§ Задание
Перепечатайте дословно часть отрывка о закате над Толедо: от слов «Ах! Я чувствую, что» до слов «картин Эль Греко.» включительно.

У меня за спиной садится солнце. Будто зачарованные жаждой гармонии, предзакатные облака бросают фантастический лиловый отсвет на розово-желтый, вернее, теперь уже сиреневый город. Но едва я успел определить их краски и очертания, как они стали иными; переменчивая душа находит покой в созерцании неба. Там и тут слышится звон бубенчиков. Вспугнутая мной борзая осторожно взбирается, потом прыжком уносится вверх по крутому склону, из-под ее лап сыплются камни. Земля заволакивается тьмой, прячется, перестает говорить с нами; тогда как небо ошеломляет нас многоголосием фиолетово-карминных тонов. Тахо теперь сделался серо-стального цвета, такими становятся все реки перед тем, как затеряться в горных теснинах или в ночи.

Ах! Я чувствую, что именно здесь должна произойти «самая главная сцена», финал, завершающий антологию. Но в этот час во мне взыграло человеческое, и ничто более не имеет для меня значения. Надо, чтобы душа была неспособна увлечься чем бы то ни было, только тогда можно проявлять любознательность и склонность к критическим суждениям. Или даже просто видеть все, что тебя окружает. Пейзажи, среди которых мне довелось жить полной жизнью, остались для меня невидимыми, я не сумел бы их описать: страсть словно бельмами закрывает глаза. Если я проморгал Толедо, то повинны в этом шаги, чей приближающийся звук я слышу сейчас на дороге. Если однажды сердце у меня заледенеет, чувства сделаются вялыми, я вернусь сюда и займусь разглядыванием картин Эль Греко.

§ Записи
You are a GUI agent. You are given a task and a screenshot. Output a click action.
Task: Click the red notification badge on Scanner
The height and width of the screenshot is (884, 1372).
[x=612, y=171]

* * *

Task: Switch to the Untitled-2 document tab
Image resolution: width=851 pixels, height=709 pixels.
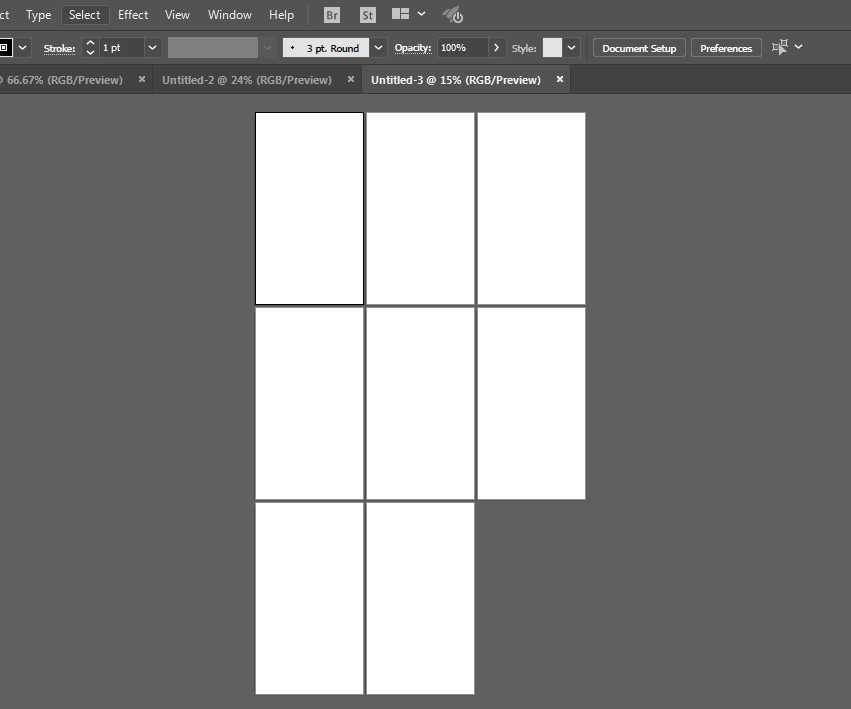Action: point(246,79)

==

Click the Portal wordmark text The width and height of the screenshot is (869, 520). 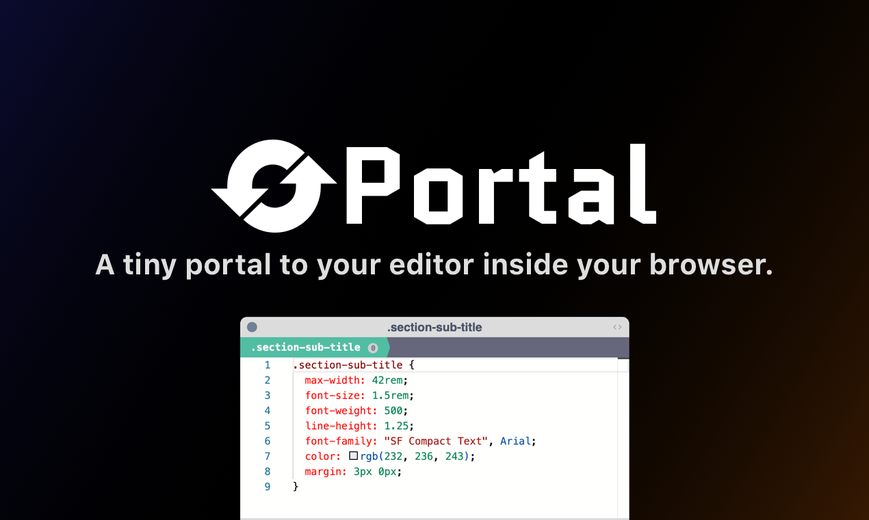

§ Ответ
Ах! Я чувствую, что именно здесь должна произойти «самая главная сцена», финал, завершающий антологию. Но в этот час во мне взыграло человеческое, и ничто более не имеет для меня значения. Надо, чтобы душа была неспособна увлечься чем бы то ни было, только тогда можно проявлять любознательность и склонность к критическим суждениям. Или даже просто видеть все, что тебя окружает. Пейзажи, среди которых мне довелось жить полной жизнью, остались для меня невидимыми, я не сумел бы их описать: страсть словно бельмами закрывает глаза. Если я проморгал Толедо, то повинны в этом шаги, чей приближающийся звук я слышу сейчас на дороге. Если однажды сердце у меня заледенеет, чувства сделаются вялыми, я вернусь сюда и займусь разглядыванием картин Эль Греко.